Show that the lines `(x+3)/(-3) = y - 1 = (z-5)/(5)` and `(x+1)/(-1) = (y-2)/(2) = (z-5)/(5)` are coplanar. Also find their point of intersection.

To show that the lines \[ \frac{x+3}{-3} = y - 1 = \frac{z-5}{5} \] and \[ \frac{x+1}{-1} = \frac{y-2}{2} = \frac{z-5}{5} \] are coplanar and to find their point of intersection, we can follow these steps: ### Step 1: Parametrize the lines Let’s denote the first line by parameter \( \lambda \) and the second line by parameter \( k \).
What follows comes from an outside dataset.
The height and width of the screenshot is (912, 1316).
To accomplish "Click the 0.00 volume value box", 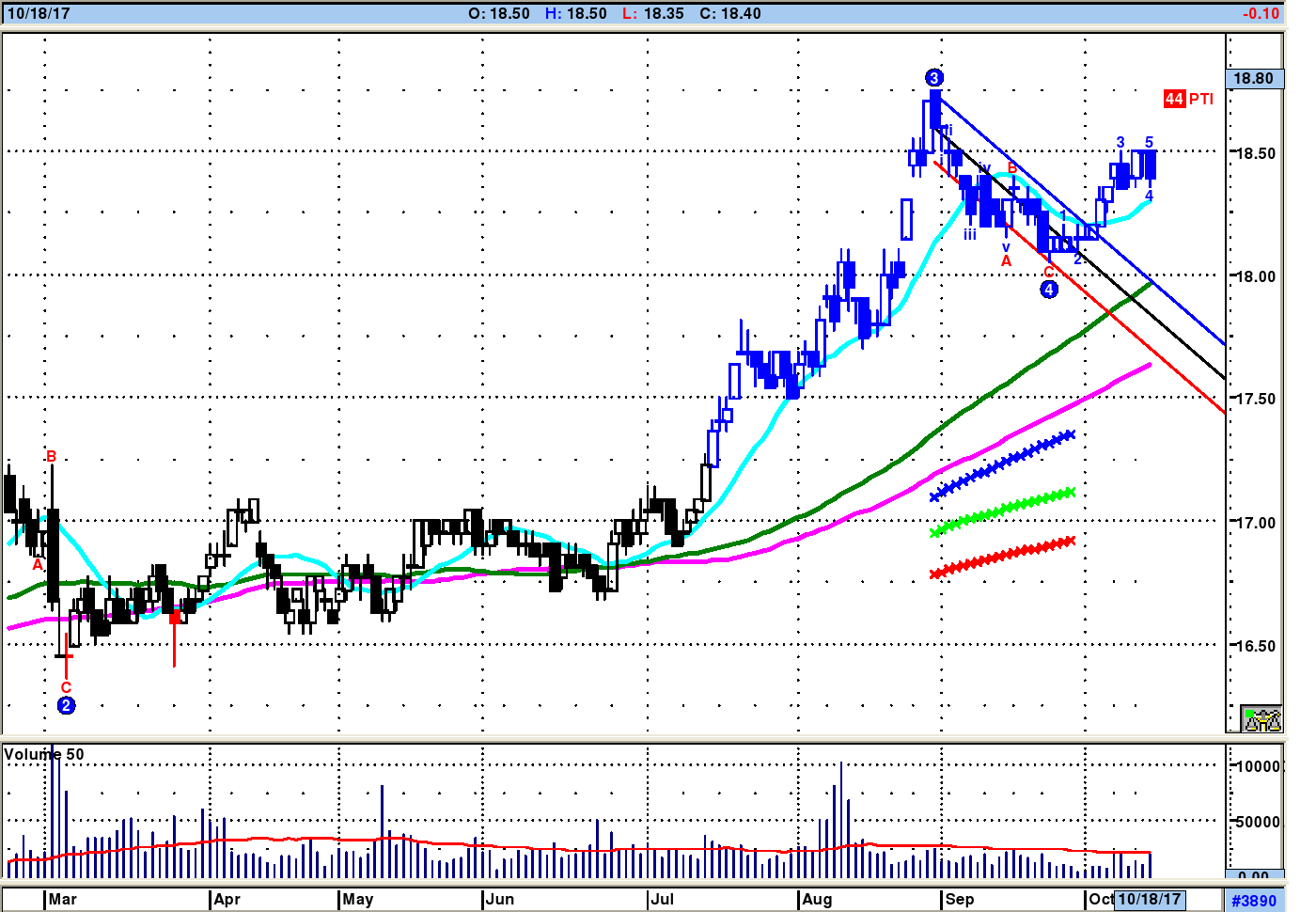I will (x=1254, y=875).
For the first line, we can express the coordinates in terms of \( \lambda \): \[ x_1 = -3\lambda - 3, \quad y_1 = \lambda + 1, \quad z_1 = 5\lambda + 5 \] For the second line, we can express the coordinates in terms of \( k \): \[ x_2 = -k - 1, \quad y_2 = 2k + 2, \quad z_2 = 5k + 5 \] ### Step 2: Set the coordinates equal to find intersection To find the point of intersection, we set the coordinates equal: \[ -3\lambda - 3 = -k - 1 \quad (1) \] \[ \lambda + 1 = 2k + 2 \quad (2) \] \[ 5\lambda + 5 = 5k + 5 \quad (3) \] ### Step 3: Solve the equations From equation (3), we can simplify: \[ 5\lambda + 5 = 5k + 5 \implies 5\lambda = 5k \implies \lambda = k \quad (4) \] Now, substitute \( k \) from equation (4) into equations (1) and (2): Substituting into equation (1): \[ -3\lambda - 3 = -\lambda - 1 \] \[ -3\lambda + \lambda = -1 + 3 \] \[ -2\lambda = 2 \implies \lambda = -1 \] Now substitute \( \lambda = -1 \) back into equation (4): \[ k = -1 \] ### Step 4: Verify the solution Now we have \( \lambda = -1 \) and \( k = -1 \). We can substitute these values back into the parametric equations to find the point of intersection. Using \( \lambda = -1 \): \[ x_1 = -3(-1) - 3 = 3 - 3 = 0 \] \[ y_1 = -1 + 1 = 0 \] \[ z_1 = 5(-1) + 5 = -5 + 5 = 0 \] Using \( k = -1 \): \[ x_2 = -(-1) - 1 = 1 - 1 = 0 \] \[ y_2 = 2(-1) + 2 = -2 + 2 = 0 \] \[ z_2 = 5(-1) + 5 = -5 + 5 = 0 \] Both lines intersect at the point \( (0, 0, 0) \). ### Conclusion The lines are coplanar since they intersect at the point \( (0, 0, 0) \).